Publications

He, XY; Wang, DD; Gao, S; Li, X; Chang, GJ; Jia, XD; Chen, Q (2024). The anisotropy of MODIS LST in urban areas: A perspective from different time scales using model simulations. ISPRS JOURNAL OF PHOTOGRAMMETRY AND REMOTE SENSING, 209, 448-460.

Abstract
Remote sensing is one of the effective means to obtain urban land surface temperature (LST), but the observed temperature varies with sensor viewing angle due to urban thermal anisotropy (UTA) and biased sensor viewing angle. The anisotropy of satellite -based LST products (e.g., MODIS LST) varies at different time scales. Previous researches focus on the anisotropy of MODIS LST at the seasonal scale or at other time scales (e.g., hourly) but only for individual cities. The characteristics of anisotropy at different time scales and for cities at different latitudes are still unknown. In this study, we focus on analyzing the characteristics of anisotropy at hourly, daily, seasonal, and annual time scales separately for 80 global cities using the simulation data.
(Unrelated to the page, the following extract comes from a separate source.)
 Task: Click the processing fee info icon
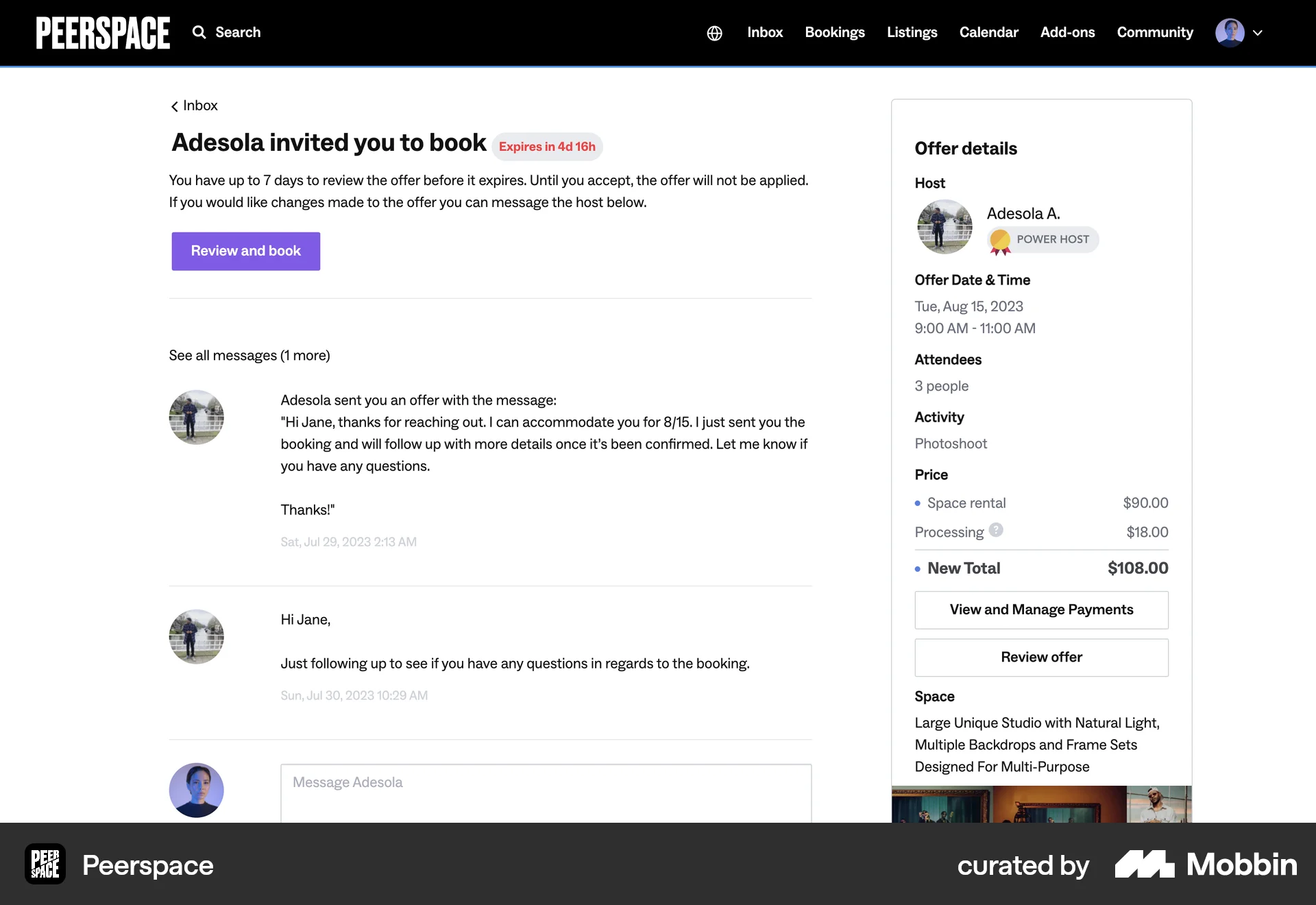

The simulation data were generated by coupling a microscale urban surface temperature model and a thermal remote sensing model. In addition, the impact factors (i.e., sensor factor, meteorological factor, and surface factor) at different time scales are discussed and validated using satellite observations. The results show that the daytime instantaneous anisotropy varies from -4.2 K to 1.1 K at the hourly scale. For each city, the smaller anisotropy is captured at the local time 12:00 more easily for both Terra and Aqua overpass during daytime. This is because the magnitude of urban thermal anisotropy is more influenced by the sensor factor (i.e., sensor zenith angle), which varies with the overpass time and the relative position of the city in the track. However, if the seasonally or yearly aggregated MODIS LST is utilized to study mean surface temperature, the intensity of angular effect is much smaller with the value ranging from 0.1 K to 3.3 K at the seasonal scale (from 0.2 K to 2.1 K at the yearly scale) because the variation of sensor zenith angle is smoothed. At seasonal and yearly scales, the strength of the angular effect is greater in the morning during daytime, in summer among all seasons, and in the cities with lower latitudes, which is due to larger solar radiation. Among all meteorological factors, wind speed also has a larger impact on the magnitude of surface thermal anisotropy besides the downward surface shortwave radiation. Our study provides a reference for the correction of the angular effect in the MODIS LST products.

DOI:
10.1016/j.isprsjprs.2024.02.012

ISSN:
1872-8235